What is required: Rewrite only the part of the records below that opens with the line containing "989x605 pixels." and closes with the line containing "Action: click(18, 19)", including both of those lines and the requests between them. Shift every coordinate in the answers by adding 82 to it.

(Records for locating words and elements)
— begin —

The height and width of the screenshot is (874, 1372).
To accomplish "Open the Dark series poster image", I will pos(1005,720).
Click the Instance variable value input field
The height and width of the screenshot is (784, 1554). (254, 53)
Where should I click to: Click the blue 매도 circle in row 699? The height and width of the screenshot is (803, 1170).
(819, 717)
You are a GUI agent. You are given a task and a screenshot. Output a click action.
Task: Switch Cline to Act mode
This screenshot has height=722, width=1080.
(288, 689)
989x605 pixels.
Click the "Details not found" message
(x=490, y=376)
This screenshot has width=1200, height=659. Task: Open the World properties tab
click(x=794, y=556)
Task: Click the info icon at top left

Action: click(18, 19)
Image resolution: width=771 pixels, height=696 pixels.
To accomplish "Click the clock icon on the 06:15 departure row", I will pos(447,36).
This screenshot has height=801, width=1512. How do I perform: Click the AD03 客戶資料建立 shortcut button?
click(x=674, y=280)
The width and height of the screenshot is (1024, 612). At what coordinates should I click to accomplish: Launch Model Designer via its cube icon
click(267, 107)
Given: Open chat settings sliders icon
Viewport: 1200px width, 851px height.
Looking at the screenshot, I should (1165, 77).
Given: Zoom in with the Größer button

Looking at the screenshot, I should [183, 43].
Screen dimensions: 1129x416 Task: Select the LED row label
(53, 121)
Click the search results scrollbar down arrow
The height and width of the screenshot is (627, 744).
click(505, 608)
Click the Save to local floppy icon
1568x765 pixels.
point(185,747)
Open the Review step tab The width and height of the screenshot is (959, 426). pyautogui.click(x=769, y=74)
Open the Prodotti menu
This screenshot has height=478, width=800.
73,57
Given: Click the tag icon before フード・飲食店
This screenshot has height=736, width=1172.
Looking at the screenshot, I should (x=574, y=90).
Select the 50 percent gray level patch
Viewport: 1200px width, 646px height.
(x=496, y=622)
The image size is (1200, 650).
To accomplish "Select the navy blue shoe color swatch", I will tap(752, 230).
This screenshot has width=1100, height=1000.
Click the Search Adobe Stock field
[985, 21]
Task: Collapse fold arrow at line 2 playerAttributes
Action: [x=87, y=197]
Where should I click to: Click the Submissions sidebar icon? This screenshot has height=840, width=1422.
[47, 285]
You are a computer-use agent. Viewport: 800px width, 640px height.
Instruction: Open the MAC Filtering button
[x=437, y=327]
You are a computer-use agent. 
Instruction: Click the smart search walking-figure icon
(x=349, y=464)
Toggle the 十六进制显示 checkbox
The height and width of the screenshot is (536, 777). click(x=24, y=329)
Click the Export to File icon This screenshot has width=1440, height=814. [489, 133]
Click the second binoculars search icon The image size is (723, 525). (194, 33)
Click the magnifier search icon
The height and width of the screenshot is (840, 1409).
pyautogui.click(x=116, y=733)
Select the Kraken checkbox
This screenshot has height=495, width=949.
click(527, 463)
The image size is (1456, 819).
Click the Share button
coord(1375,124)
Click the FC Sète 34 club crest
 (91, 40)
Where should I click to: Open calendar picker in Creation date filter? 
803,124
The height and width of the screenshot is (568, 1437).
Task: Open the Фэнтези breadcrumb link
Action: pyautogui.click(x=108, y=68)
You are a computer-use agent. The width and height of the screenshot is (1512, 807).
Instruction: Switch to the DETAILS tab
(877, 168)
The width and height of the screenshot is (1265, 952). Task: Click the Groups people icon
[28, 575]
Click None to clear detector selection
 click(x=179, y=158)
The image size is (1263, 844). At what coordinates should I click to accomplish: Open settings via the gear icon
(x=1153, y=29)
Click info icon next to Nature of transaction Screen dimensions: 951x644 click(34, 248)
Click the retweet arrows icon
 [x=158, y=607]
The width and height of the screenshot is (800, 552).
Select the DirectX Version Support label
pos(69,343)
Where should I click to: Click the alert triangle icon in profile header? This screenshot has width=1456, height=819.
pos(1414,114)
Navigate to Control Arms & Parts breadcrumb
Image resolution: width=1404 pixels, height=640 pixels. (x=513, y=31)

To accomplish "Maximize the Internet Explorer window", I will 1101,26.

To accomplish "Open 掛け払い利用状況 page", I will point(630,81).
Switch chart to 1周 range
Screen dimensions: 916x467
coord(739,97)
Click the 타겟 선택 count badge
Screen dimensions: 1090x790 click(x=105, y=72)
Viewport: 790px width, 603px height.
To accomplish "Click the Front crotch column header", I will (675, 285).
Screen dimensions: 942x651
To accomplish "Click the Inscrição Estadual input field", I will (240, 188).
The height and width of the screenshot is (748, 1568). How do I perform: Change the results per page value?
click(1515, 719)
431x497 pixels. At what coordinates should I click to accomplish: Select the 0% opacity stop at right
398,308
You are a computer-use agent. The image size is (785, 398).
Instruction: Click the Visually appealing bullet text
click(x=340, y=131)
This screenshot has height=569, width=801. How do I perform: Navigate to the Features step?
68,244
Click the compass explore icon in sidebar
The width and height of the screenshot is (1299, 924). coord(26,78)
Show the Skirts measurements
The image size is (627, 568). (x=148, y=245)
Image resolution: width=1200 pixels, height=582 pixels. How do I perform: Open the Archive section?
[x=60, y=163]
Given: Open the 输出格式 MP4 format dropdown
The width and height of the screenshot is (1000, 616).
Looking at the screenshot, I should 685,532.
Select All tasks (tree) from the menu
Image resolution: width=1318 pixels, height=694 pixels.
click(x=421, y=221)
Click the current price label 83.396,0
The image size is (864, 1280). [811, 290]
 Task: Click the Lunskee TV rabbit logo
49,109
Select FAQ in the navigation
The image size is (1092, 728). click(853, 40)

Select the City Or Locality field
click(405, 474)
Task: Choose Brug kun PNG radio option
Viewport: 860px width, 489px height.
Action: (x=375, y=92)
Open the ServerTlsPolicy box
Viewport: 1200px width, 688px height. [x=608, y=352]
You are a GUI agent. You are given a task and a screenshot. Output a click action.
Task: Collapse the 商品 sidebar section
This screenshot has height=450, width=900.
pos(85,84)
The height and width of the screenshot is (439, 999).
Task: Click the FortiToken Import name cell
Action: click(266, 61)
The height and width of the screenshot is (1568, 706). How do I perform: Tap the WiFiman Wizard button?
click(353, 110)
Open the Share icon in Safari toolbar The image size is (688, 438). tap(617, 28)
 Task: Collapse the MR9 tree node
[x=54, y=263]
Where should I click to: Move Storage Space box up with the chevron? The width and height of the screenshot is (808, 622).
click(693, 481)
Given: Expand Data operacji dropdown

— end —

Result of the task:
989x605 pixels.
Click the "Details not found" message
(x=572, y=458)
This screenshot has width=1200, height=659. Task: Open the World properties tab
click(x=876, y=638)
Task: Click the info icon at top left

Action: click(100, 101)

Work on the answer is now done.